Entries on where items appear:
begin
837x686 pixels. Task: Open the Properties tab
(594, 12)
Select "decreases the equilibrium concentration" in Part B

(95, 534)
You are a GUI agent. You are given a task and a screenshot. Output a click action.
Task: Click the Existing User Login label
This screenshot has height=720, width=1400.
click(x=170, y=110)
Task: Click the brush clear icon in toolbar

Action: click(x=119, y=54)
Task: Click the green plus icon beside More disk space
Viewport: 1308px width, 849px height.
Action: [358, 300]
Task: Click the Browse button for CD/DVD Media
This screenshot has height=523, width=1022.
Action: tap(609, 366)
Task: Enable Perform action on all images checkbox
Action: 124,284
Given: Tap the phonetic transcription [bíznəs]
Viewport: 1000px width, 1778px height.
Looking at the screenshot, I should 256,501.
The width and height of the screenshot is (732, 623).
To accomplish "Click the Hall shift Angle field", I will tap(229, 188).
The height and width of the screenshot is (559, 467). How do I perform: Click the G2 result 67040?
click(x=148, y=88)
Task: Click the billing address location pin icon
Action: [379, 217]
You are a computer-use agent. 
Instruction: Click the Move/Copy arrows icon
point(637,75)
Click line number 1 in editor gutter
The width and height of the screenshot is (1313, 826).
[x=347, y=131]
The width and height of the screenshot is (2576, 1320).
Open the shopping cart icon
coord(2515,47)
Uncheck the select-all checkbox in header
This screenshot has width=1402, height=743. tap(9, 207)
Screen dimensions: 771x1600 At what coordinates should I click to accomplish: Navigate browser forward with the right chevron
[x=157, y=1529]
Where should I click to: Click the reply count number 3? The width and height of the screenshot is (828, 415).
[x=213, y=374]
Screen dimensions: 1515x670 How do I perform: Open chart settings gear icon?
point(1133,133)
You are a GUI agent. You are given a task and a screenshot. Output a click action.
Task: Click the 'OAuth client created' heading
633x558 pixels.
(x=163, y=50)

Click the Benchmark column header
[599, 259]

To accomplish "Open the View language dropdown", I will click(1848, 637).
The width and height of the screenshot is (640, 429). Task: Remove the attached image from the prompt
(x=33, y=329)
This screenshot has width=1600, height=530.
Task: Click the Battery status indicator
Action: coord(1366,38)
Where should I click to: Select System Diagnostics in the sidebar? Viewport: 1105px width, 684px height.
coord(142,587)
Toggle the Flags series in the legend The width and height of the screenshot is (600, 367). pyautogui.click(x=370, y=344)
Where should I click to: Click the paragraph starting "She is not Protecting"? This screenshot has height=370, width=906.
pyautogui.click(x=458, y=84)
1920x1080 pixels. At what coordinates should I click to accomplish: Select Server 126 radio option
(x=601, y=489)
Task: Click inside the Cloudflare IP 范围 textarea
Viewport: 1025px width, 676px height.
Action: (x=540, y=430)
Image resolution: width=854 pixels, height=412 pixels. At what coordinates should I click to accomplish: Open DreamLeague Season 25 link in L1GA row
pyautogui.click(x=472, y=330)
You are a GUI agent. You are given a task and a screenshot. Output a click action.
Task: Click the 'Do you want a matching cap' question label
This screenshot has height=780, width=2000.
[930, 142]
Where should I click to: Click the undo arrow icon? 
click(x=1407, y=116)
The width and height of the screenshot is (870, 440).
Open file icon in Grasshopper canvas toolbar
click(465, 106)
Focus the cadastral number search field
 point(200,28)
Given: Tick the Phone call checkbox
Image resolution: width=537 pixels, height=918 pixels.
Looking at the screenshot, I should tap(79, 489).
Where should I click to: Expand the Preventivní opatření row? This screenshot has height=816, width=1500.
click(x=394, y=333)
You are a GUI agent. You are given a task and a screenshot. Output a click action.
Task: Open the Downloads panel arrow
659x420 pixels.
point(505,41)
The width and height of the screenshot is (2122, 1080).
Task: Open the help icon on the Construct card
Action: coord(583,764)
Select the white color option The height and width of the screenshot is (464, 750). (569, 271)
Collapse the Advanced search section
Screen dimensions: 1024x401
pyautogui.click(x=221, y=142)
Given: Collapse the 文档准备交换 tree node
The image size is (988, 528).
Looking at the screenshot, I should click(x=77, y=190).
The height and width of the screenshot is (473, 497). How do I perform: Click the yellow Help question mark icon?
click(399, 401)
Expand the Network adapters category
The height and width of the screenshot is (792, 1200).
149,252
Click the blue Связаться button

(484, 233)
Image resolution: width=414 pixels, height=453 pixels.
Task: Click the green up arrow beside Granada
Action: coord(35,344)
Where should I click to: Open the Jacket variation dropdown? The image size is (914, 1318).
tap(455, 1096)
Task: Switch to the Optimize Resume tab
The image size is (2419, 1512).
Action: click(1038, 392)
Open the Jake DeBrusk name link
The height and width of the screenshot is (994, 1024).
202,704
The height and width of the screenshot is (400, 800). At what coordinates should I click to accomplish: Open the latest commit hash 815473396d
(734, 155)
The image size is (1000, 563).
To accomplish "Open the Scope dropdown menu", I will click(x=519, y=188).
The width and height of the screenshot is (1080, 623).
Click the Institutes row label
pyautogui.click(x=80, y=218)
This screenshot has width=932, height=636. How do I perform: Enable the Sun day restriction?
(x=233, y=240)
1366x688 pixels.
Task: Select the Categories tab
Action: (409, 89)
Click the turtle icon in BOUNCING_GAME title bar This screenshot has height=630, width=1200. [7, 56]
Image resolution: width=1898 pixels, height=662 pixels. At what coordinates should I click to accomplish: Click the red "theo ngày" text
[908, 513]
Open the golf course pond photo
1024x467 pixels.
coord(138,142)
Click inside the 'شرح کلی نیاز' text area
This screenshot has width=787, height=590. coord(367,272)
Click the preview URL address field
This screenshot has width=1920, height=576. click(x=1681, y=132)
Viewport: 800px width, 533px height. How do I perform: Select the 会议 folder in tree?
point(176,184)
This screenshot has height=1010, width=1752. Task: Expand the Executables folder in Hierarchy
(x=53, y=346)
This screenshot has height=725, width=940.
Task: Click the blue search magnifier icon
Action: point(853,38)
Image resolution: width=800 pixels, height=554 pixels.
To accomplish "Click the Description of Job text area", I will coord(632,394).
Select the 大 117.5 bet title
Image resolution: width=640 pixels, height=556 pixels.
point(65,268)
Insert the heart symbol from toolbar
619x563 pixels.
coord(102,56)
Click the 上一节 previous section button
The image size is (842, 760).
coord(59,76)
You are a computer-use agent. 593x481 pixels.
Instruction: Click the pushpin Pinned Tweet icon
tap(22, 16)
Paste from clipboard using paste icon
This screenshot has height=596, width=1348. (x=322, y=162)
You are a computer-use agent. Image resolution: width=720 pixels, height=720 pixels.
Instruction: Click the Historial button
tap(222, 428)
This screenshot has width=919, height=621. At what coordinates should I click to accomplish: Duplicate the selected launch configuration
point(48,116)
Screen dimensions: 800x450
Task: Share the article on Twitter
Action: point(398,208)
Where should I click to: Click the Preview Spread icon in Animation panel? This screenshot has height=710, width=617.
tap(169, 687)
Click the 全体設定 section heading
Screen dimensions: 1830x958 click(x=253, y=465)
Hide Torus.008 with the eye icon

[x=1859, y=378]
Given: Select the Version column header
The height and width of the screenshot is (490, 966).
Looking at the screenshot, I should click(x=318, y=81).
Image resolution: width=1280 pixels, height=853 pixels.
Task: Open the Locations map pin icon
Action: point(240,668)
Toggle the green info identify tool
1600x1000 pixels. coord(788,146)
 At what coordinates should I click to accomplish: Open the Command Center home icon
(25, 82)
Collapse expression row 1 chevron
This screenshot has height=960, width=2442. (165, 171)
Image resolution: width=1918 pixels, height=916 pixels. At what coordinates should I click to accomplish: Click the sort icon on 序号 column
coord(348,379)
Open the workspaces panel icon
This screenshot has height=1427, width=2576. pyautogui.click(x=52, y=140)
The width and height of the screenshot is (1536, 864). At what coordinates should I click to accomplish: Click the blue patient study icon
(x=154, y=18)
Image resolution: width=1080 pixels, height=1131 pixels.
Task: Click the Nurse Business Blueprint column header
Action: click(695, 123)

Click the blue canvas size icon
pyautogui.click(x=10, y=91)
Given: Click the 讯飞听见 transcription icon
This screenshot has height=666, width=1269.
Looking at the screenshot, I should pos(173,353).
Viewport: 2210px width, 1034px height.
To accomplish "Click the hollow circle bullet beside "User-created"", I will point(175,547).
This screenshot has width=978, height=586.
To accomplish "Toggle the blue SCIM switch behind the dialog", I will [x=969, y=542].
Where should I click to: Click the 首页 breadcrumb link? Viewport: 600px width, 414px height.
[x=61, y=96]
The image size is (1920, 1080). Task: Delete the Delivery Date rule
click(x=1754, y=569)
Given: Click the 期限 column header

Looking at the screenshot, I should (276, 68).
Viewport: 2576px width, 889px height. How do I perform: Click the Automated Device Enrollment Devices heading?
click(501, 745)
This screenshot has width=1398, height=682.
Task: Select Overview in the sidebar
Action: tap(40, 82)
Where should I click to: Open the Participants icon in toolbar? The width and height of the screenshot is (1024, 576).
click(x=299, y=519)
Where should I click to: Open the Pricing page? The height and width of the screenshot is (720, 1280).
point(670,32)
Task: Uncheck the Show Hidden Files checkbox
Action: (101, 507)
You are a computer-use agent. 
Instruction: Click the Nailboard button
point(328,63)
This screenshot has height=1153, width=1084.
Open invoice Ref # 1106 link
end
- [Challenge]:
Repeat the stretch of rows from the line containing "The width and height of the screenshot is (640, 429)." through the line containing "coord(142,587)", word for word.

- [Result]:
The width and height of the screenshot is (640, 429). Task: Remove the attached image from the prompt
(x=33, y=329)
This screenshot has width=1600, height=530.
Task: Click the Battery status indicator
Action: coord(1366,38)
Where should I click to: Select System Diagnostics in the sidebar? Viewport: 1105px width, 684px height.
coord(142,587)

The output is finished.